Integrins are adhesion molecules localized in the plasma membrane, and are heterodimeric glycoprotein receptors of α- and β-subunits. They directly bind to the ECM and contribute to proliferation, survival, and invasion in cancer . In radiation biology, several studies report integrins as prognostic or therapeutic markers in several cancer types including breast, head and neck, prostate, lung, and colon cancer [22, 23]. In addition to integrin β1, which was included in our identified 179 genes and the most studied relative to radiosensitivity, our study identified integrin β5 (ITGB5) as a radiosensitive gene. αvβ5 receptors are considered to be potential therapeutic targets because of their anti-angiogenic and anti-metastatic effects, and cilengitidem, which is known as αvβ5 antagonist, has been studied in anti-cancer therapy . Likewise, ITGB5 could be a potential biomarker as a prognostic marker or radiosensitizer in radiotherapy. Using systems biology, we showed that major cancer-related signaling pathways were enriched related to radiosensitivity (Table 2B) and that the integrin signaling pathway interacts with other pathways, including MAPK
Wnt, and PI3K signaling, as shown in Figure 3B. These findings suggest that integrin signaling with identified adhesion molecules could be central in radiosensitivity and one of the common radiosensitivity mechanisms, regardless of cell type. Our work could be the basis for future biological validation targeting integrin signaling pathways in radiosensitization.
Although we identified a common radiosensitivity signature regardless of cell type, radiosensitive cells (SF <0.2) included cells of lymphoid origin and could have introduced bias in analysis. To exclude the effect of lymphoid origin, we adjusted correlation coefficients and p-values between radiosensitive cells (SF2 <0.2) and radioresistant cells (SF2 ≥0.2) using mean-centering and a standardization method  (Additional file 8). We observed that correlation coefficients of the 31 radiosensitivity signature genes were similar before and after adjustment for the four microarrays. Therefore, we used the microarray data without artificial adjustment for cell type, which could change the true values of the experimental data.
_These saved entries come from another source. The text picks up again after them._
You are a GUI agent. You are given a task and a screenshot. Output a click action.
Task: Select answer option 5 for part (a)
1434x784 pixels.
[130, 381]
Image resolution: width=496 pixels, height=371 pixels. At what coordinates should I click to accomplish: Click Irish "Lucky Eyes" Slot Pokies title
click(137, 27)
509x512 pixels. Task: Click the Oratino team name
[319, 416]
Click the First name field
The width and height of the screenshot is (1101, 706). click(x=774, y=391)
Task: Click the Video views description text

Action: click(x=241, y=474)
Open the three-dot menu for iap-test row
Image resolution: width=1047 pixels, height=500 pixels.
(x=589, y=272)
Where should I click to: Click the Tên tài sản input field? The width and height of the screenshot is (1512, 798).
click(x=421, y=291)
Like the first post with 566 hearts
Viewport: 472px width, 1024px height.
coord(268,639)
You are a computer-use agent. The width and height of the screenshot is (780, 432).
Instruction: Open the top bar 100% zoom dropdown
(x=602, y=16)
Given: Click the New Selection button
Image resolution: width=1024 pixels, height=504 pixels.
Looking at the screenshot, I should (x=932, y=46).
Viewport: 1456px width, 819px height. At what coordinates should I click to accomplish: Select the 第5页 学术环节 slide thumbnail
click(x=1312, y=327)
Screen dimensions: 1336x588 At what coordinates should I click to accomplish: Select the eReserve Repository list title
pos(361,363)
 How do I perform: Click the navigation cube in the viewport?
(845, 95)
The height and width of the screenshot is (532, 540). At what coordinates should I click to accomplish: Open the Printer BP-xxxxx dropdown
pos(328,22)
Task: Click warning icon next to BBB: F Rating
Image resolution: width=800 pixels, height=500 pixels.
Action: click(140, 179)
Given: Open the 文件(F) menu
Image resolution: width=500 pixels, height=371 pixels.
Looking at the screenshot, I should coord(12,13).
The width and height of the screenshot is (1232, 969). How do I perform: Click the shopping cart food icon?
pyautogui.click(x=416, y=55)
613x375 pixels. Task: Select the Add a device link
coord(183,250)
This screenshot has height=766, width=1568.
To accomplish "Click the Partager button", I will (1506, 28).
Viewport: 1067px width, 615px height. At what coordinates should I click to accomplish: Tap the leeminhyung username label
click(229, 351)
There are two limitations to this study. First, we used NCI-60 cancer cell lines to identify common radiosensitivity signatures regardless of cell type. Defining common radiosensitive mechanisms not affected by cell type is helpful, but the actual cellular response in biological validation might differ among cell types. However, we adjusted for this effect using statistical methods. Adjusted correlation coefficients were similar to correlation coefficients before adjustment. Second, although we identified a gene signature using four microarray array platforms, using not only mRNA expression, but also comparing DNA sequences or protein expression would give a comprehensive analysis of the radiosensitivity mechanism.